Serious diplomacy or just making trouble?
We should have an answer to that after the next couple of days’ talking in Geneva.
US Secretary of State John Kerry is prepared to stay in Europe until Saturday if necessary to find out whether Russia is serious, and whether Moscow can deliver the co-operation of its client Bashar Assad.
For the past two years or so of civil war in Syria, Russia’s role has been almost entirely negative, delivering ‘niet’ after ‘niet’ to block efforts to put pressure on the Assad regime.
Now, for the first time, Russian President Vladimir Putin finds himself taking the initiative, actually leading a diplomatic effort.
There are least some reasons to hope that he may have quite a lot invested in its success.

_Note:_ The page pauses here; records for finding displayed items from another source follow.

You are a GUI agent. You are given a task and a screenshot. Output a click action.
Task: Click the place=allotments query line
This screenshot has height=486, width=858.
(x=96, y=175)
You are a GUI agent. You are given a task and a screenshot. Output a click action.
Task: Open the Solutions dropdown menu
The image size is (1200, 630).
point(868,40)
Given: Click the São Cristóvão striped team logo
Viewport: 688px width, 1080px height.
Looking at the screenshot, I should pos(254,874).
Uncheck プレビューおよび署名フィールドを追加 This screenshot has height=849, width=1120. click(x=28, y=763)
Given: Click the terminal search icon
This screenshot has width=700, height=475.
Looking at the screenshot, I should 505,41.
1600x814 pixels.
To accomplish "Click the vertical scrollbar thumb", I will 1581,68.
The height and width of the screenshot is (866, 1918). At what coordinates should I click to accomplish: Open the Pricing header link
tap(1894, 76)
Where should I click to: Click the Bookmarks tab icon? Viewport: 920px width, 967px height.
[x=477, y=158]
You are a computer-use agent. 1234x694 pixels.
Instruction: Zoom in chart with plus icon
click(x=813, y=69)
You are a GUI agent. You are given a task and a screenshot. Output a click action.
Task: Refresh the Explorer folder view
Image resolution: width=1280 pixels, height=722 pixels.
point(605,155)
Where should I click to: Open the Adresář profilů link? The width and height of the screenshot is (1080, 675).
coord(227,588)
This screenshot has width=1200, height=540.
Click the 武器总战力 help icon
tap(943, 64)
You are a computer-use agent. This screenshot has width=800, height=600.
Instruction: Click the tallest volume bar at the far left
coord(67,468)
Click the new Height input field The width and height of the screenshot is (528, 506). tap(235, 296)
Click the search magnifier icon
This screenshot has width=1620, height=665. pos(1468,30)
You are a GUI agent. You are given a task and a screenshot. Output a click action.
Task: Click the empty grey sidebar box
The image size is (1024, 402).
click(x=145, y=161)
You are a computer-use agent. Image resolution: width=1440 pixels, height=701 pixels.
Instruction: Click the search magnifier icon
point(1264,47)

First, the proposals the Russians are bringing to Geneva, leaked to the Russian daily Kommersant and reproduced by Le Figaro.
They are proposing a four stage process to rid Syria of it chemical stockpiles:
A similar programme was put in place by Muammar Gadaffi when he agreed to rid Libya of its nuclear capabilities a decade or so ago, but that of course was in peacetime.
Conducting such a programme of monitoring, removal and destruction in the middle of a bitter and unpredictable civil war would - to say the least - be challenging.
And that is assuming that the Assad regime is serious when it says that it will co-operate with Moscow on this.
For Russia there is a lot at stake. Even hardliners in Russia have been uncomfortable defending a regime widely believed to have gassed its own people and killed hundreds of children.
Removing the chemical stockpiles would allow them to argue that they had responded to global outrage, and that the world should now allow the conventional war in Syria to take its course.
This is the key point. Russia’s greatest interest in Syria is to protect Assad from Western intervention, and thus allow his regime to survive against the rebel insurgency.
So far Putin’s initiative is achieving both those objectives, with airstrikes for the time being off the table.
If he succeeds in destroying his ally’s weapons of mass destruction, he can be fairly confident that the West will never intervene in Syria, and that Assad - while he may not win - will not be defeated.
But what if, after this diplomatic flurry, we are back to square one? Putin will surely have strengthened Obama’s hand with Congress and at the UN.
The threat of force gave diplomacy a chance, he will argue. If Syria declined to take that chance, then force is the only option.
It may not be enough to sway a reluctant House of Representatives, but it will allow the White House to make a much more powerful case for intervention than it has hitherto.
So there is a big upside for Putin in all this, and he almost certainly has the leverage to bend Assad to his will. We should get some indication of how serious Moscow is by the weekend.